David Berman, who died Wednesday at the age of 52, was most famous as the frontman of the band Silver Jews. He wrote with a cheeky melancholia that brought him a certain kind of fame throughout the 1990s and 2000s.
Some of his lyrics were infused with an offbeat surrealism that was popular in literature of that time. Berman’s characters included men with “mustaches caked with airplane glue” and “Jesus in a runaway shelter” and “a vocal martyr in the vegan press.” He asked in one song, “Can you summon honey from a telephone?” The lines could fit easily into the “hysterical realism” that critic James Wood saw floating through the fiction from that era of Thomas Pynchon, Zadie Smith, and David Foster Wallace. He could be weird and funny about loneliness.

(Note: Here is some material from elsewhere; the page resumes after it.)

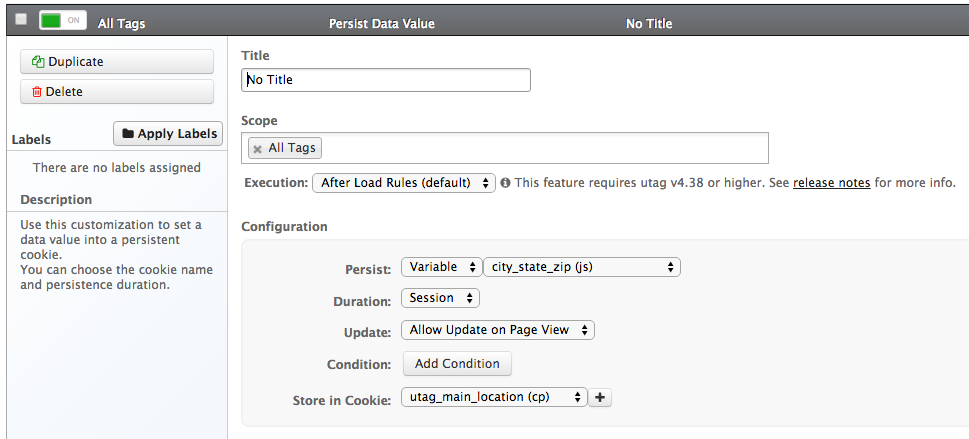
Task: Click the Add Condition button
Action: 457,364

His new band Purple Mountains released a self-titled album last month—they were set to begin a tour this Saturday—that was full of this cockeyed sense of desolation. Whereas Pavement channeled the slacker vibes of the era, Berman’s projects took burnout culture to a haunting place, both strange and sad. (Berman attended the University of Virginia with Stephen Malkmus, Pavement’s singer.) Berman treated ennui seriously. Which is to say that he made it into a joke. “In 1984 I was hospitalized for approaching perfection,” he sang, somehow conveying the line with both a wink and an air of genuine doom. He has a song titled, “Honk If You’re Lonely Tonight.” On the new album Purple Mountains, the track “Margaritas at the Mall” shifts from the death of God to an image of getting blasted on, yes, margaritas in the same offhand manner that we might wander from a Cinnabon to a JCPenney.
How long can a world go on under such a subtle God?

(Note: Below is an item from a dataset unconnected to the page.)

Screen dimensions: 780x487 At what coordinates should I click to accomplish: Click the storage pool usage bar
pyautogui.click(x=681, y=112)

How long can a world go on with no word from God?
See the plod of the flawed individual looking for a nod from God
Trodding the sod of the visible with no new word from God
We’re just drinking margaritas at the mall
This happy hour’s got us by the balls
Magenta, orange, acid green Peacock blue and mercury
Drinking margaritas at the mall
In later years, Berman appeared in photos with a paunch and tinted glasses, his hair receding on top and flowing down to his shoulders in wispy brown bands. He seemed to look for contradictions in modern life. Perhaps that’s because, as we’ve written before, he had a “grave secret”: his father was the lobbyist Rick Berman, a self-proclaimed “Dr. Evil” whom the younger Berman hated. (“A world historical motherfucking son of a bitch,” is how Berman described his dad, whose work consisted of trying to “ensure the minimum wage did not move a penny from 1997-2007!”) In a recent interview with the Ringer, Berman rhapsodized about a Johnny Paycheck song as “silly and moving at the same time.” That was his own music, too—a laugh while looking into the abyss.